__WHAT THE TASK ASKS__
Count the lines below that contain the string "action", treating uppercase and lowercase as different. Reply with the number only.

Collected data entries
*** Block opens ***

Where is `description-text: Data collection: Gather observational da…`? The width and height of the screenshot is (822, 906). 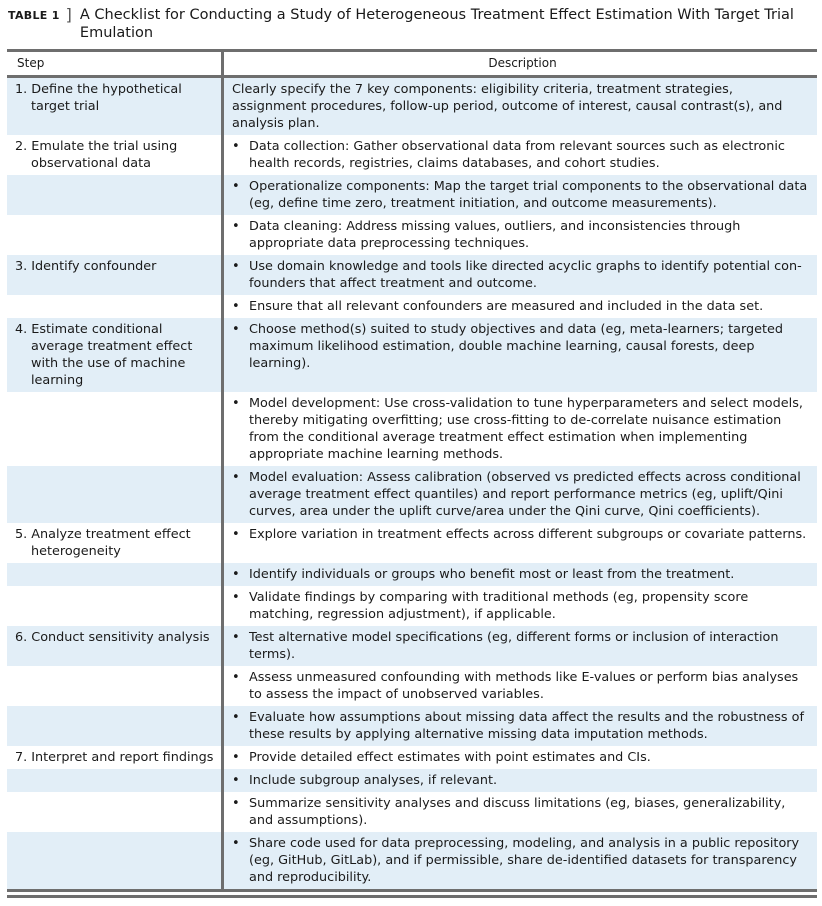 description-text: Data collection: Gather observational da… is located at coordinates (517, 155).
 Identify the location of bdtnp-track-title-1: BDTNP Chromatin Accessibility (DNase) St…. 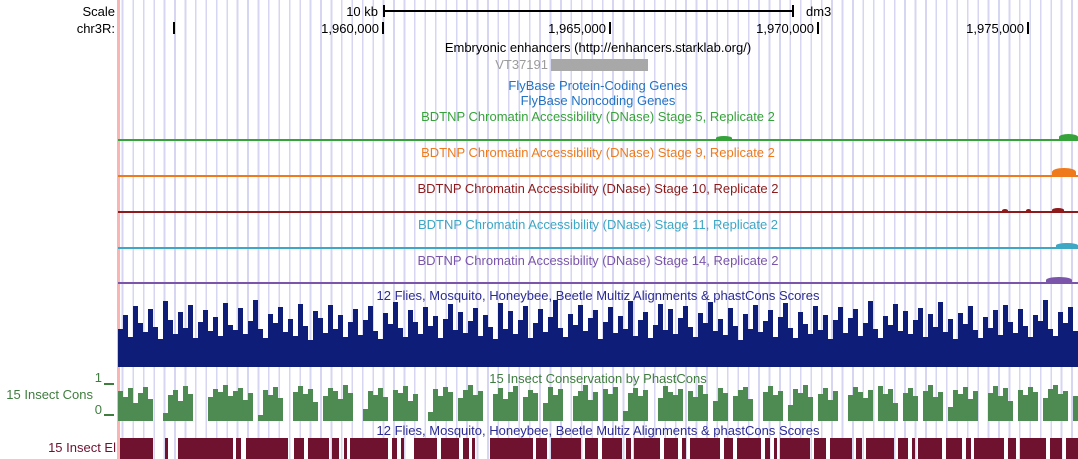
(598, 116).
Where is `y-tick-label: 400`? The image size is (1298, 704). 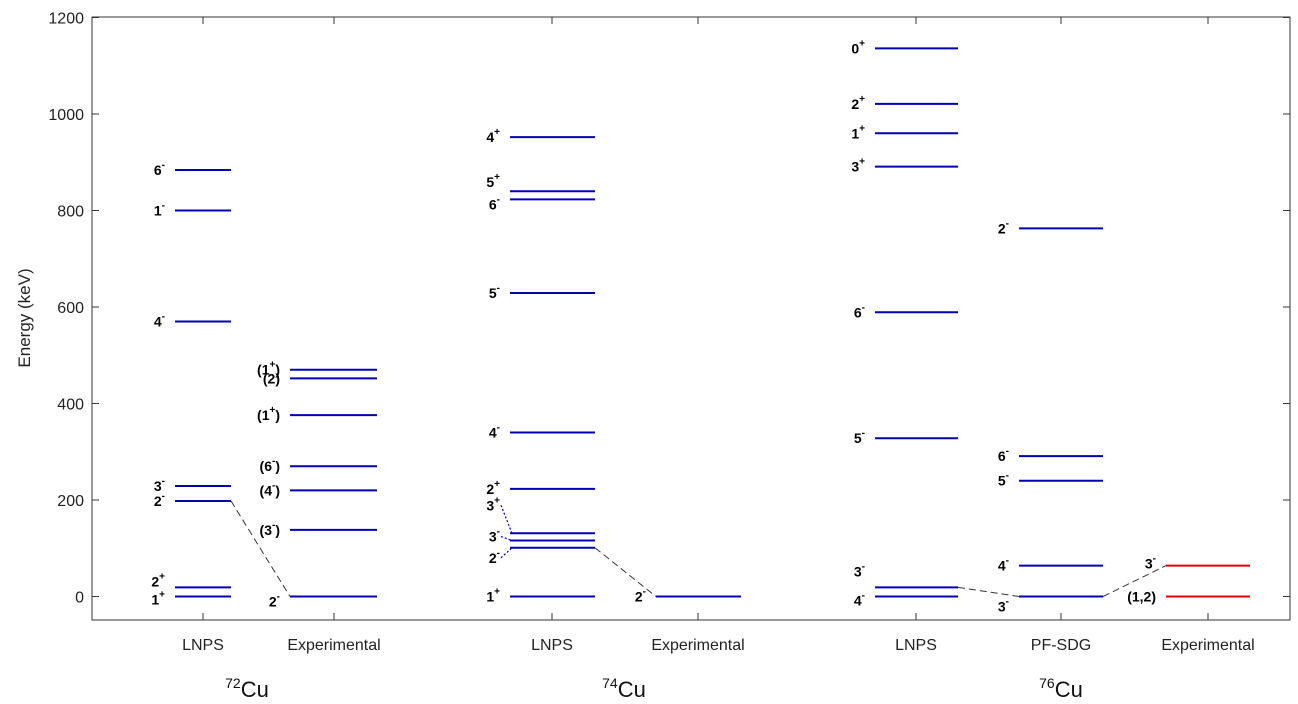 y-tick-label: 400 is located at coordinates (70, 406).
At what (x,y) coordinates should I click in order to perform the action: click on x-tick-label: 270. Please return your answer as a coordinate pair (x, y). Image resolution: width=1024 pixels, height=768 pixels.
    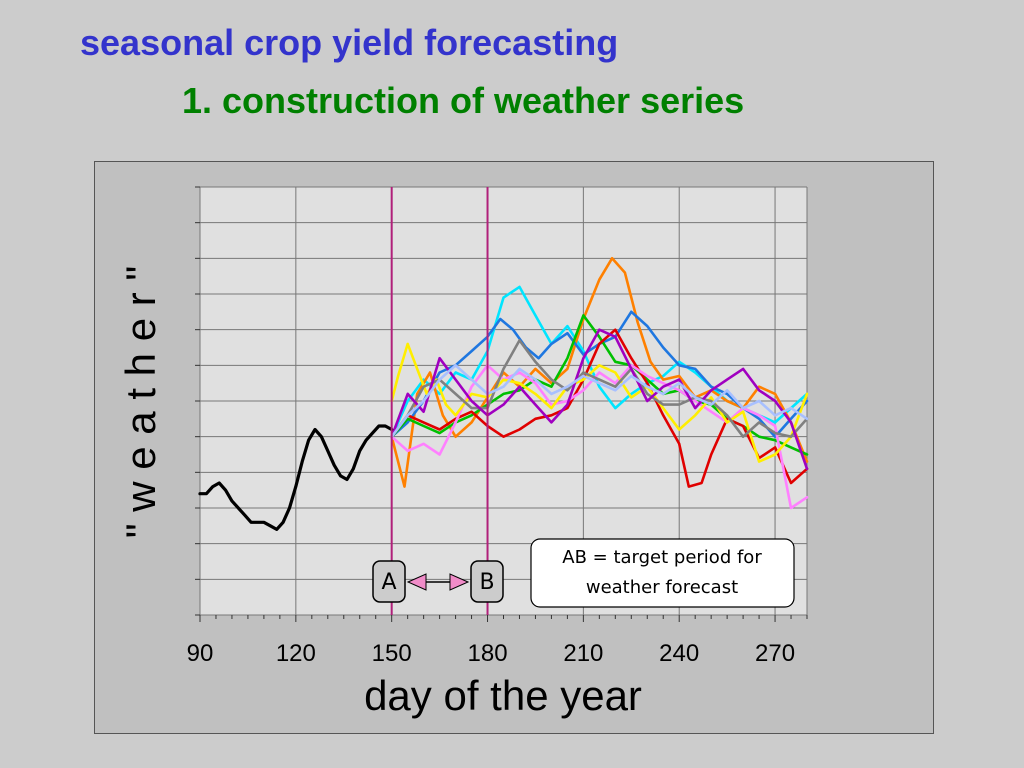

*** Block closes ***

__SOLUTION TO THIS TASK__
1